EXTRACTED TEXT START
TERFS FUCK OFF AND DIE

Sometimes online, I see a transmasc sloppily trying to explain something specific. Tripping and stumbling over “AFAB” and “Socialization” and being shit on for these foolish indiscretions. And even more sometimes, I can see past these mistakes to see the root of their claim. It's usually an expression of solidarity directed at folks who share a similar trauma-induced body connection that I've seen in myself and most of the transmascs I know and interact with. A connection built usually upon body horror and abuse. A connection (most dysphorically) shared by some cis women and also unfortunately assigned a gender of its own as a concept. In this piece, I write about what I feel those people are trying to say, and throwing my hat in the ring for how I think it should be said, from a transmasculine perspective.

The Defining of a Body

It's long been stated and discussed by people older and wiser than I that the "female body"* is uniquely surveilled, scrutinized, abused, taxonomied and policed under patriarchy. This reality also lends itself to the existence of transmisogyny, in large part due to these usual affronts being magnified for trans women and transfemmes whose bodies are scrutinized against impossible, ever changing expectations and definitions that cis women are often bestowed grace when navigating.

*when i use this term i mean bodies that society at large has deemed female in appearance and/or assumed function (but most notably reproduction, in the case of this essay)*

As a transmasc my connection to my body is, of course, fairly negative. I think a common story among the demographic. I know some cis women could relate to this as well, but the layered aspect for many of us transmascs is the Gender of it all. The seemingly unwavering association between my organs and femininity that harms our sisters too. I can’t know but I'm so sure I wouldn't be so afraid of my insides if they didn't scream at me when I tried to converse. If their depiction were sterile and truly clinical and devoid of anthropomorphism of any kind, I believe I'd still be childless but not clawing at my torso, imagining my own funeral while menstruating, and calling it a bezoar in poems. If only the parts of my body were not defined by someone else as genderful. In some ways, a distillation of the gender, even, an essence. A concept I hate both for its harm of myself and for those who seek this essential definition but cannot have it. This definition functions as a kind of double sided sword, that pierces the ones most likely to wield it. But yet it persists. It persists inside and out the trans community. And it certainly persists inside our cis families, coworkers, friends, neighbors. It lays at the center of their gender beliefs, collecting dust maybe, but in the way a macguffin does. Ever important, ever looming, essentially true to those who keep it. And often it feels like there’s nothing I can do to change that.

Many of us were born with bodies The Man called female. And even though we'd later come to disagree with The Man, it couldn't be stopped. Before we popped out, our mothers were discussing how many of our own children we'd birth and when we popped out, we were asked what type of mothers we'd like to be. and then something happens when one first gets a sense this is wrong. For me, this was very young, I believe I was 5 and I had my first crush. She was a girl and I remember thinking, how could we have kids? 5 years old and denying myself love because I could not populate my womb with it.

I naively told my mom about this crush and, of course, her response was that this was abnormal and wrong, but notably, she said "you need to marry a rich man and make a family". It stuck with me that she felt the need to bring up my potential to incubate when I expressed gender wrong (because the hegemony of heterosexuality makes it tied to “correct” presentation of gender). It stuck with me even more that I had policed myself in this same way before she ever did. Her intent for me and my gender and my womb, so deeply soaked through my being that my child brain adopted it before I understood what it meant.
EXTRACTED TEXT END
AVAILABLE DATA START
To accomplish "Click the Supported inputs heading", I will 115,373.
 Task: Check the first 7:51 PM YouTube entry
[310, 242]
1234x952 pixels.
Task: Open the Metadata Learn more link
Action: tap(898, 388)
AVAILABLE DATA END
AVAILABLE DATA START
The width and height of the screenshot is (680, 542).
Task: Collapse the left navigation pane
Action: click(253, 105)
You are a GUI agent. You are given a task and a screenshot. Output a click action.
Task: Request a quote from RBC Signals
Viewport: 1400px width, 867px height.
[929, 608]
AVAILABLE DATA END
AVAILABLE DATA START
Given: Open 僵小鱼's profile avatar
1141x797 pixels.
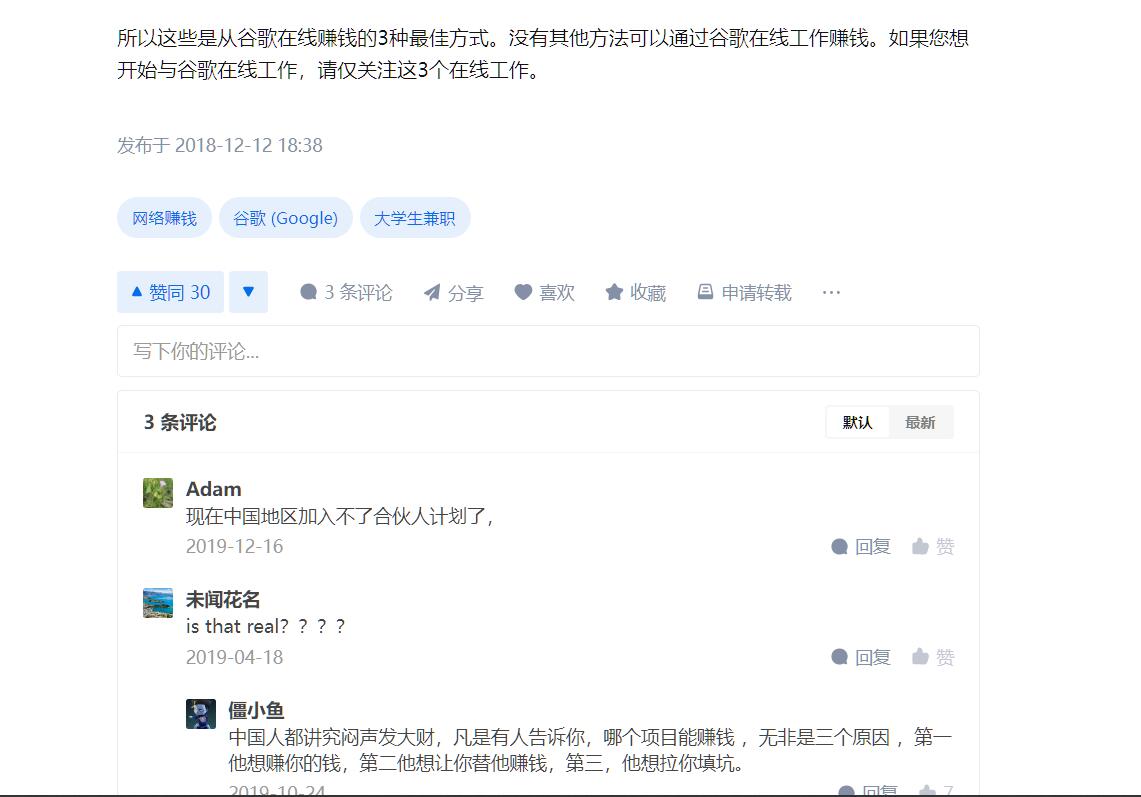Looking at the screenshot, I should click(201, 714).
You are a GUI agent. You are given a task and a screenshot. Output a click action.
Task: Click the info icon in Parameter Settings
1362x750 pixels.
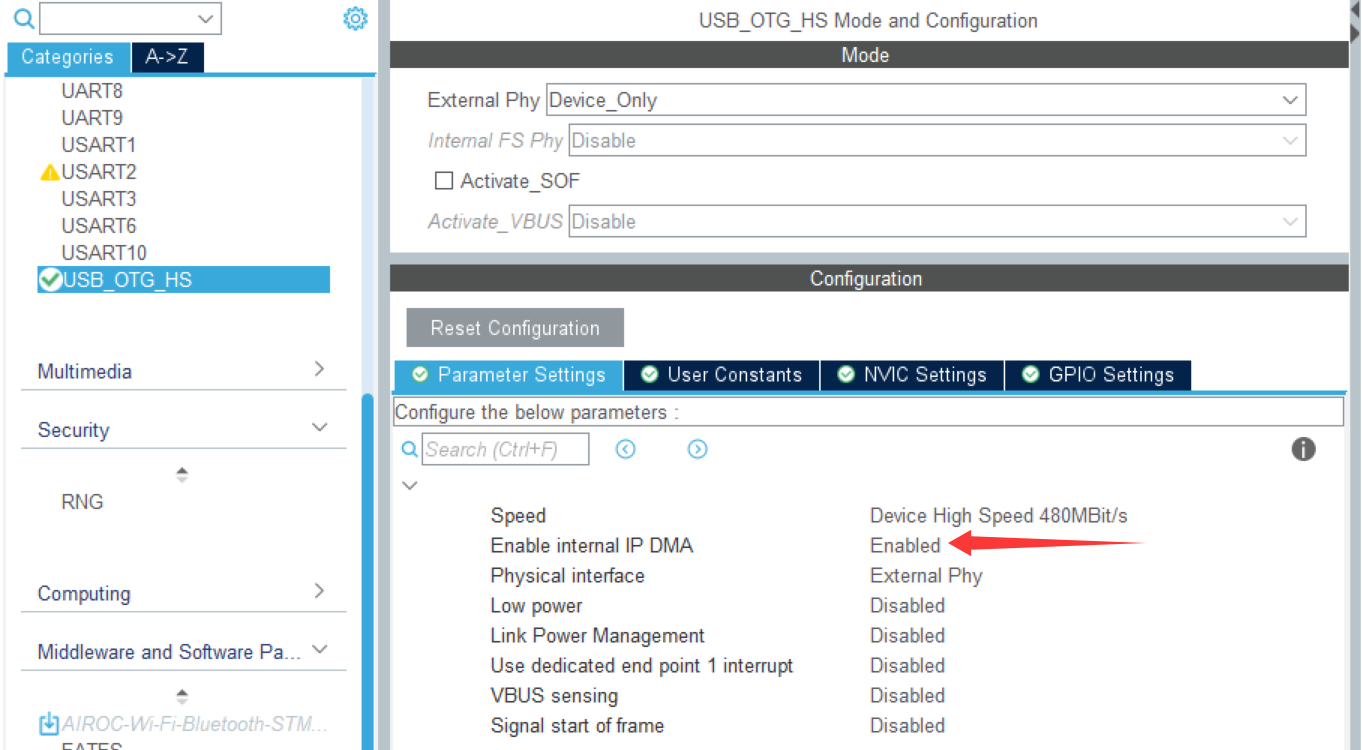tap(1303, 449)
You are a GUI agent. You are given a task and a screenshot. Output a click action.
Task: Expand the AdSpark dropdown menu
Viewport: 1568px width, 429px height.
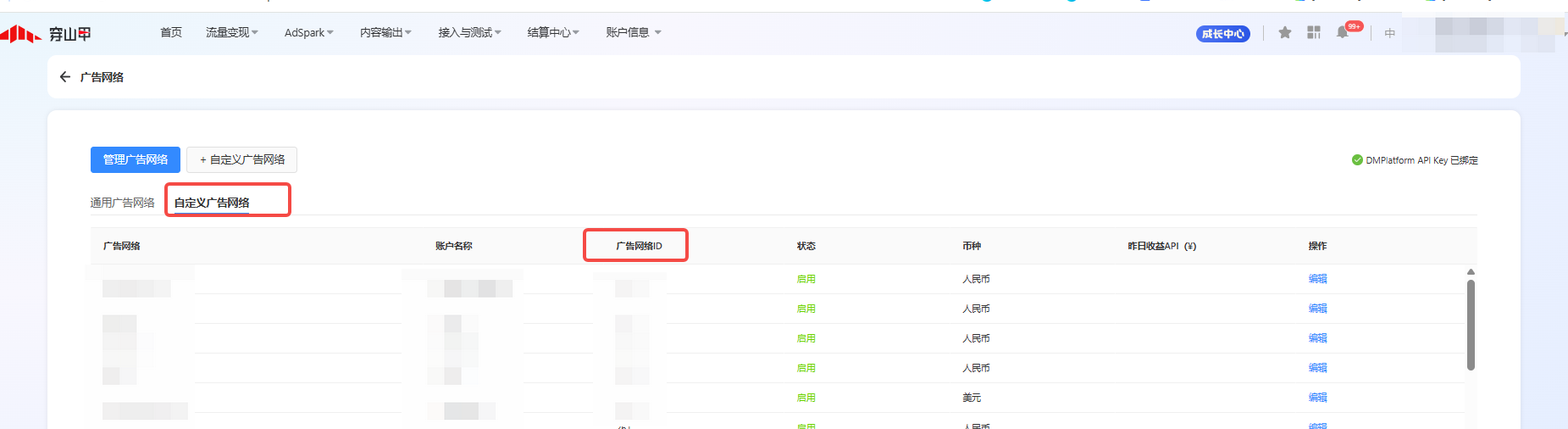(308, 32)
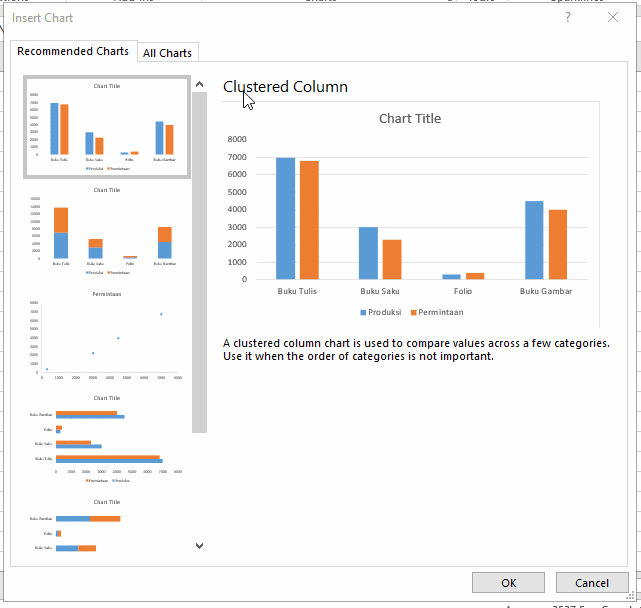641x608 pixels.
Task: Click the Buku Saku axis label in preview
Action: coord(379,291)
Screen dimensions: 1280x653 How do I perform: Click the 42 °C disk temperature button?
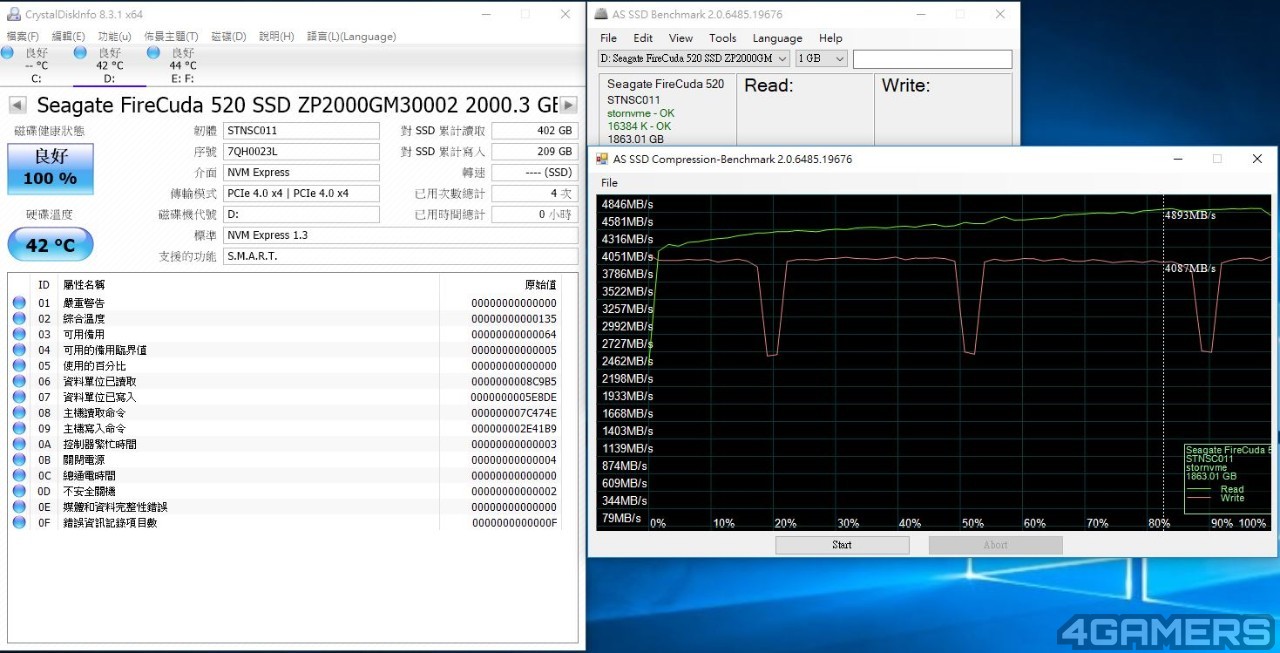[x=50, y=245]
AVAILABLE DATA END
▶ **THE PROBLEM**: Write out the passage from the essay on transmasculine experience of the body, from "Sometimes online, I" up to and including "a transmasculine perspective.", word for word.

▶ **RESPONSE TO THE TASK**:
Sometimes online, I see a transmasc sloppily trying to explain something specific. Tripping and stumbling over “AFAB” and “Socialization” and being shit on for these foolish indiscretions. And even more sometimes, I can see past these mistakes to see the root of their claim. It's usually an expression of solidarity directed at folks who share a similar trauma-induced body connection that I've seen in myself and most of the transmascs I know and interact with. A connection built usually upon body horror and abuse. A connection (most dysphorically) shared by some cis women and also unfortunately assigned a gender of its own as a concept. In this piece, I write about what I feel those people are trying to say, and throwing my hat in the ring for how I think it should be said, from a transmasculine perspective.